Start of Block

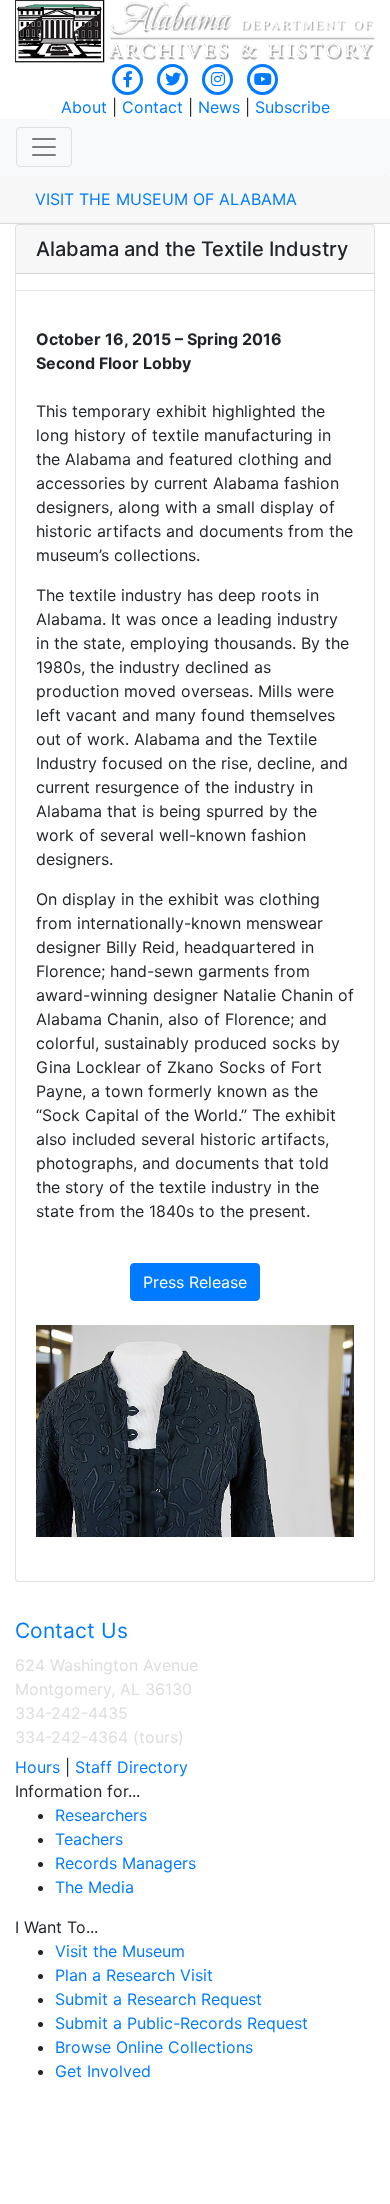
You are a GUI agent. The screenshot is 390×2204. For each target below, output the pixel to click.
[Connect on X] (173, 78)
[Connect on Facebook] (128, 78)
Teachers (89, 1839)
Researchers (101, 1815)
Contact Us (71, 1630)
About (84, 107)
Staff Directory (131, 1767)
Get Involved (103, 2071)
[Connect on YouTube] (263, 78)
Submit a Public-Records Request (181, 2023)
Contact (152, 107)
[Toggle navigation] (44, 147)
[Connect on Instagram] (218, 78)
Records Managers (125, 1863)
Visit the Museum (120, 1951)
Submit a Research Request (158, 1999)
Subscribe (292, 107)
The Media (94, 1887)
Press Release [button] (195, 1282)
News (219, 107)
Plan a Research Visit (134, 1975)
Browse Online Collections (154, 2047)
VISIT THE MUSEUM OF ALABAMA (166, 199)
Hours (37, 1767)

End of Block

:: Assigned task ::
Look above for the line with "Contact Us (71, 1630)" and the line with "Browse Online Collections (154, 2047)", and reproduce exactly those two lines plus every line between, nothing more.

:: Result ::
Contact Us (71, 1630)
About (84, 107)
Staff Directory (131, 1767)
Get Involved (103, 2071)
[Connect on YouTube] (263, 78)
Submit a Public-Records Request (181, 2023)
Contact (152, 107)
[Toggle navigation] (44, 147)
[Connect on Instagram] (218, 78)
Records Managers (125, 1863)
Visit the Museum (120, 1951)
Submit a Research Request (158, 1999)
Subscribe (292, 107)
The Media (94, 1887)
Press Release [button] (195, 1282)
News (219, 107)
Plan a Research Visit (134, 1975)
Browse Online Collections (154, 2047)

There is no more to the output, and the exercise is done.